De férias em Jaraguá do Sul após defender a seleção brasileira na Copa do Mundo da Rússia, o lateral esquerdo Filipe Luís concedeu sua primeira entrevista coletiva depois da eliminação da equipe comandada por Tite no torneio.

Sem esconder a dor que ainda sente pela derrota para a Bélgica há pouco mais de duas semanas, o jogador do Atlético de Madrid-ESP encarou os microfones e falou com a imprensa local e estadual na manhã desta terça-feira (24), na Sociedade Cultura Artística (Scar).

Após receber homenagens do prefeito Antídio Aleixo Lunelli e da presidente da Fesporte, Natália Lúcia Petry, o jaraguaense não poderia ter começado a entrevista falando de outro assunto a não ser a Copa do Mundo.

Jogador da seleção brasileira recebendo homenagem da presidente da Fesporte, Natália Lúcia Petry (D) | Foto Lucas Pavin/Agência Avante!

A competição, aliás, foi o principal tema exposto na coletiva. Estreante em Mundial, o atleta chegou a Rússia para ser reserva, mas com uma lesão na coluna sofrida pelo titular Marcelo, ele assumiu a posição e teve boas atuações contra Sérvia, na última rodada da primeira fase, e México, nas oitavas de final.

Mas aquilo que se desenhava como um sonho virou uma das maiores tristezas em sua carreira. Já de volta ao banco nas quartas de final, Filipe viu o Brasil cair para os belgas com a derrota por 2 a 1, algo que ainda está muito vivo na memória do jogador.

“A sensação de jogar a Copa é única, mas não consegui desfrutá-la, porque queria muito ganhar. É uma tristeza muito grande e tenho pesadelos até hoje. Ainda não superei a dor. Trabalhei a vida inteira para esse momento e ter o sonho interrompido dói muito”, disse.

Evitando buscar explicações, o lateral preferiu destacar as dificuldades de uma Copa do Mundo. “É uma competição muito complicada e é difícil analisar um erro. Nem sempre o melhor vence e foi o que aconteceu”, declarou.

Mas se tem um lado positivo na eliminação é a determinação do jaraguaense em reverter a história futuramente.

Mesmo prestes a completar 32 anos, ele não confirmou sua despedida da seleção e pretende batalhar por um lugar na Copa América de 2019 e no Mundial do Catar de 2022, quando estará com 35 anos.

“Naturalmente, a seleção tem que se renovar, mas, por outro lado, nunca vou falar não para seleção.
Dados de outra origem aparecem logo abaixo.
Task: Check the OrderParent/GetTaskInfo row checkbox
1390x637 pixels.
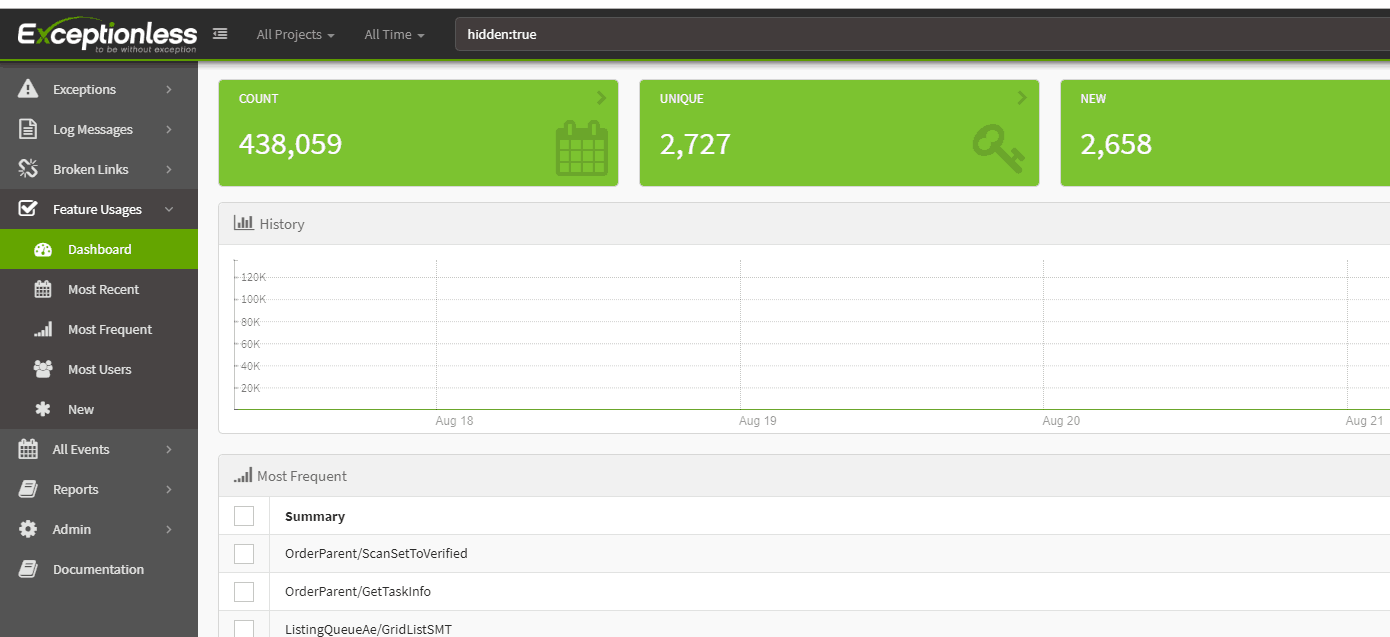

Ela vai ter que fazer isso. Tive oportunidade de ser nove anos convocado. É uma história bonita que tenho pelo país e vou deixar a porta aberta. Catar está muito longe, mas impossível não é”, destacou.

Retorno à Espanha

Filipe Luís terá mais alguns dias para curtir a família e amigos em Jaraguá do Sul. Ele chegou na última sexta-feira (20) e permanece na cidade até o próximo sábado (28), quando embarca para Madrid.

Ele se reintegra ao grupo do Atlético oficialmente no dia 30, de olho nos compromissos da temporada.

E como não poderia ser diferente, ele citou uma competição como principal objetivo do clube colchonero: a Liga dos Campeões.

Depois de bater na trave nas temporadas 2013/2014 e 2015/2016 ao perder a final para o rival Real Madrid, o jaraguaense vê um Atlético pronto para conquistar o tão sonhado título europeu.

“Temos uma temporada que nos dá esperanças, porque conseguimos manter nossas grandes estrelas e melhores jogadores. O clube ainda se reforçou, está cada vez melhor e nosso estádio vai receber a final da Champions. É uma competição muito complicada, mas sem dúvida é um grande objetivo e não temos mais desculpas para dar”, finalizou.